# Provided entries:
"""
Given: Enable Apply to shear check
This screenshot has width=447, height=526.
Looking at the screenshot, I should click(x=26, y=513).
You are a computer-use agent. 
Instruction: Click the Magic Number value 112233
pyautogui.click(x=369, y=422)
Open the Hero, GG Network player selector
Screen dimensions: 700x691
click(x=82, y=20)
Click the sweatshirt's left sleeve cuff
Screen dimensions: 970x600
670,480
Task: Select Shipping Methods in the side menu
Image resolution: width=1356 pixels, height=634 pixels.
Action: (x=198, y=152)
"""
# Exercise aim:
Output all entries again exactly; no line may be altered.

# Exercise result:
Given: Enable Apply to shear check
This screenshot has width=447, height=526.
Looking at the screenshot, I should click(x=26, y=513).
You are a computer-use agent. 
Instruction: Click the Magic Number value 112233
pyautogui.click(x=369, y=422)
Open the Hero, GG Network player selector
Screen dimensions: 700x691
click(x=82, y=20)
Click the sweatshirt's left sleeve cuff
Screen dimensions: 970x600
670,480
Task: Select Shipping Methods in the side menu
Image resolution: width=1356 pixels, height=634 pixels.
Action: (x=198, y=152)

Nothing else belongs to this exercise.